● Detalhes do problema
Reescreva o trecho do comentário sobre o ensino das ciências que abre com as palavras "Mas, enfim, é" e fecha com "obviamente, a mais.", trocando "inovações metodológicas" por "reformas curriculares".

● Trecho citado

^^^^

De qualquer forma, e como diriam os "gato fedorento", convém não "queimar etapas"...
Mas, realmente, a montagem da experiência é de uma elegância só ao alcance de grandes cientistas (artistas?...). E que empolgante era analisá-la com alunos do ensino secundário, como os olhos lhes brilhavam! Agora, em biologia de 10º, abordamos pasteladas " a cem à hora", sem conteúdo nem nexo, dando literalmente cabo dos assuntos, que nenhum aluno percebe bem, e que quase todos detestam (façam-lhes um inqueritozinho, façam...), dando mais importância ao invólucro (os miserandos, fastidiosos e inúteis mapas de conceitos, mais os "vês" de Gowin, e outras metodologias inovadoras...) do que ao miolo, à substância... Como se não fosse a aprender coisas que se aprendem essas e outras coisas.
Mas, enfim, é o que temos tido. E o que vamos continuar a ter. Ou não tivéssemos que nos submeter a tão profícua sucessão de inovações metodológicas como aquela que tem dado cabo do ensino das ciências naturais no nosso ensino secundário.
Corrigenda: no comentário que fiz anteriormente, na quarta linha, onde se lê "O que é foi e é"..., o primeiro "é" está, obviamente, a mais.

^^^^

[Entradas de dados recolhidas]
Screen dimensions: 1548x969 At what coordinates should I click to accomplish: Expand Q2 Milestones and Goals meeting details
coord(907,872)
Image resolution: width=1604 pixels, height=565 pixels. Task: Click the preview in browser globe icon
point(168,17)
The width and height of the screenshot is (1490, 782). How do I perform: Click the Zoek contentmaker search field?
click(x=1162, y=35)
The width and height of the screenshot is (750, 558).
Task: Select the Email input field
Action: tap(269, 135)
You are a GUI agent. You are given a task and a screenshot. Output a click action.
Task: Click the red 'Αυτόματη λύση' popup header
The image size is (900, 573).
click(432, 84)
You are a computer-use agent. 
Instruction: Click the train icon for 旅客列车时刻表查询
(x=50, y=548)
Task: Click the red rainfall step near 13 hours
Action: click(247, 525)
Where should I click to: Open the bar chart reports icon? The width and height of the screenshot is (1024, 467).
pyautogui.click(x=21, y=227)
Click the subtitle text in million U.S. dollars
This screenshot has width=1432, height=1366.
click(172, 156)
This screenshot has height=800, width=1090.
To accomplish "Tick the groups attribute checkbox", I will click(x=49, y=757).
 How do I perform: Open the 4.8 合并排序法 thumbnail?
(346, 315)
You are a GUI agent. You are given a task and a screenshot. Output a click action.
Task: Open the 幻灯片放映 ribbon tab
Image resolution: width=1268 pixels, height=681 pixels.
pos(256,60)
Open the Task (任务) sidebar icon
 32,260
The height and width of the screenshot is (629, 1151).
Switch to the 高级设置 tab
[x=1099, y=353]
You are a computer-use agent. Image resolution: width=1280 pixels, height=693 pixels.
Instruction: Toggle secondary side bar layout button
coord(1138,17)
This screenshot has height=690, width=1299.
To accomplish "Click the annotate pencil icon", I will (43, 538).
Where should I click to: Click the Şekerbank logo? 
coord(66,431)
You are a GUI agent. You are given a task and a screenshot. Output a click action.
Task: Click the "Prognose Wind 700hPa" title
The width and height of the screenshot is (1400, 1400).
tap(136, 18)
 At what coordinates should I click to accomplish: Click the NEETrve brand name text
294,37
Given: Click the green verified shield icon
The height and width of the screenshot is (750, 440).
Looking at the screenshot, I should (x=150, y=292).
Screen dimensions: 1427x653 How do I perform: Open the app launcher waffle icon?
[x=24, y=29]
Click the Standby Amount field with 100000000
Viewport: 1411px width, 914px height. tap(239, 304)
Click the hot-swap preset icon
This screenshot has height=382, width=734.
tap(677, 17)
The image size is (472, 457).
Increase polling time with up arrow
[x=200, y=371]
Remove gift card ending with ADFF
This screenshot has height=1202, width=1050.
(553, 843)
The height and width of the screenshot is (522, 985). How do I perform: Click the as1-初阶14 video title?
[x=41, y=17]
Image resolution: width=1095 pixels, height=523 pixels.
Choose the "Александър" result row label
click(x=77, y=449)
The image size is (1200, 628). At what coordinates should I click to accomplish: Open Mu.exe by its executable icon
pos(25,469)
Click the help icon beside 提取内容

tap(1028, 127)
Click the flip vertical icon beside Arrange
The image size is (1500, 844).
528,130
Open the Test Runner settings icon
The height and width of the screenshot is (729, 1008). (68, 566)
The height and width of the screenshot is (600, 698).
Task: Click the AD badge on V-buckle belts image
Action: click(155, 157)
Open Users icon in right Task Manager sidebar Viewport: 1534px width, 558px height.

^^^^

● Resposta ao exercício
Mas, enfim, é o que temos tido. E o que vamos continuar a ter. Ou não tivéssemos que nos submeter a tão profícua sucessão de reformas curriculares como aquela que tem dado cabo do ensino das ciências naturais no nosso ensino secundário.
Corrigenda: no comentário que fiz anteriormente, na quarta linha, onde se lê "O que é foi e é"..., o primeiro "é" está, obviamente, a mais.